*TASK DETAILS*
Write out exactly the lines from the start of the entries through the one that contains "SİYASET (70, 157)", including both.

Stored data

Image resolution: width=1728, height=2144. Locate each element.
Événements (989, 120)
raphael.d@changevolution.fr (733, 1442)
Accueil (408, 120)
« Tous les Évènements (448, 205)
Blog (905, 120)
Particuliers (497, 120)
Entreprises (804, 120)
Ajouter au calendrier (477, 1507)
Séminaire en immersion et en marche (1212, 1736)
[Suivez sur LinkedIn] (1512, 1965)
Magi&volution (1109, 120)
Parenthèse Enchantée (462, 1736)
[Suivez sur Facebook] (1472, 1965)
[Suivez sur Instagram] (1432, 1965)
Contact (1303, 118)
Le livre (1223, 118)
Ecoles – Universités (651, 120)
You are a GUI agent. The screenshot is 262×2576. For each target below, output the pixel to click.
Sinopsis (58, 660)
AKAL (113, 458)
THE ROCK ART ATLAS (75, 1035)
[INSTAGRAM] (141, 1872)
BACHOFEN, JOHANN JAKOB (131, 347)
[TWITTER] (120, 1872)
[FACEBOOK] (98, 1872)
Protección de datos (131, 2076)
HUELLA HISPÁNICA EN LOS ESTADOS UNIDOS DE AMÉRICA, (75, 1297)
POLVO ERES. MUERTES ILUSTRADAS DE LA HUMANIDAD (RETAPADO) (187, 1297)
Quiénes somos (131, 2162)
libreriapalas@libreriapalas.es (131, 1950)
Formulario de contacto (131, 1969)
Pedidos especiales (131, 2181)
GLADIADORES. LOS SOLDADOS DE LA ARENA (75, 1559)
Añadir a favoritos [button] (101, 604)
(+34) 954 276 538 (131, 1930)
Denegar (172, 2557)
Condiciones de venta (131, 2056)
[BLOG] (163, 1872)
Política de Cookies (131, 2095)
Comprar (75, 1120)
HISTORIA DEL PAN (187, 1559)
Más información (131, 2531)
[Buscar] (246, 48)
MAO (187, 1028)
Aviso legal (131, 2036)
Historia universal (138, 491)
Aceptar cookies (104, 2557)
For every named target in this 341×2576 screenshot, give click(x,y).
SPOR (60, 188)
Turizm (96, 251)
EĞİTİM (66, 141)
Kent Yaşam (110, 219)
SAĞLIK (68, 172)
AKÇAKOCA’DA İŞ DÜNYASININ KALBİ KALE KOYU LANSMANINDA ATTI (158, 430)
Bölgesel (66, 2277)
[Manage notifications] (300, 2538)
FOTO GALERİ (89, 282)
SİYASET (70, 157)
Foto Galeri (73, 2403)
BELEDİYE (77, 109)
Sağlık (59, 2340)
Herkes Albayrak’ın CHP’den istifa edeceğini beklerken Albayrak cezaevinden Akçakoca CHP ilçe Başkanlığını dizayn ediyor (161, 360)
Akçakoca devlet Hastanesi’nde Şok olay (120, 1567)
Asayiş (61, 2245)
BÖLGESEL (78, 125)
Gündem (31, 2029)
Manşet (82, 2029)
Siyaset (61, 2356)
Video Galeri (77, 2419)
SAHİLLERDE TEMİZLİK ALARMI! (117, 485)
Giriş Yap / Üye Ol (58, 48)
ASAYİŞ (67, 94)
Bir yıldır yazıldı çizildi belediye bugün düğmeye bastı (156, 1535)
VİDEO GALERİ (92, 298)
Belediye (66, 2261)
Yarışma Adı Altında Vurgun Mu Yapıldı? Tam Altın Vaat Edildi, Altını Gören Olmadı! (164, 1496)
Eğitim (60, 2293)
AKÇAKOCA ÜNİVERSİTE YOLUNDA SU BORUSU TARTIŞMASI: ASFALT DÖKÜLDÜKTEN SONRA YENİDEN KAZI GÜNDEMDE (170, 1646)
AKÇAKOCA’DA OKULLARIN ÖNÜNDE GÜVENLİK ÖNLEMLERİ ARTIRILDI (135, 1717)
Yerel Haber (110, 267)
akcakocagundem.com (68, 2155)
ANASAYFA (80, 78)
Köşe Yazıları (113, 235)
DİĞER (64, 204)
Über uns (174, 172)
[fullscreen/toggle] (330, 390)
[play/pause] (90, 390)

*COMPLETED TASK*
Image resolution: width=1728, height=2144. Locate each element.
Événements (989, 120)
raphael.d@changevolution.fr (733, 1442)
Accueil (408, 120)
« Tous les Évènements (448, 205)
Blog (905, 120)
Particuliers (497, 120)
Entreprises (804, 120)
Ajouter au calendrier (477, 1507)
Séminaire en immersion et en marche (1212, 1736)
[Suivez sur LinkedIn] (1512, 1965)
Magi&volution (1109, 120)
Parenthèse Enchantée (462, 1736)
[Suivez sur Facebook] (1472, 1965)
[Suivez sur Instagram] (1432, 1965)
Contact (1303, 118)
Le livre (1223, 118)
Ecoles – Universités (651, 120)
You are a GUI agent. The screenshot is 262×2576. For each target below, output the pixel to click.
Sinopsis (58, 660)
AKAL (113, 458)
THE ROCK ART ATLAS (75, 1035)
[INSTAGRAM] (141, 1872)
BACHOFEN, JOHANN JAKOB (131, 347)
[TWITTER] (120, 1872)
[FACEBOOK] (98, 1872)
Protección de datos (131, 2076)
HUELLA HISPÁNICA EN LOS ESTADOS UNIDOS DE AMÉRICA, (75, 1297)
POLVO ERES. MUERTES ILUSTRADAS DE LA HUMANIDAD (RETAPADO) (187, 1297)
Quiénes somos (131, 2162)
libreriapalas@libreriapalas.es (131, 1950)
Formulario de contacto (131, 1969)
Pedidos especiales (131, 2181)
GLADIADORES. LOS SOLDADOS DE LA ARENA (75, 1559)
Añadir a favoritos [button] (101, 604)
(+34) 954 276 538 (131, 1930)
Denegar (172, 2557)
Condiciones de venta (131, 2056)
[BLOG] (163, 1872)
Política de Cookies (131, 2095)
Comprar (75, 1120)
HISTORIA DEL PAN (187, 1559)
Más información (131, 2531)
[Buscar] (246, 48)
MAO (187, 1028)
Aviso legal (131, 2036)
Historia universal (138, 491)
Aceptar cookies (104, 2557)
For every named target in this 341×2576 screenshot, give click(x,y).
SPOR (60, 188)
Turizm (96, 251)
EĞİTİM (66, 141)
Kent Yaşam (110, 219)
SAĞLIK (68, 172)
AKÇAKOCA’DA İŞ DÜNYASININ KALBİ KALE KOYU LANSMANINDA ATTI (158, 430)
Bölgesel (66, 2277)
[Manage notifications] (300, 2538)
FOTO GALERİ (89, 282)
SİYASET (70, 157)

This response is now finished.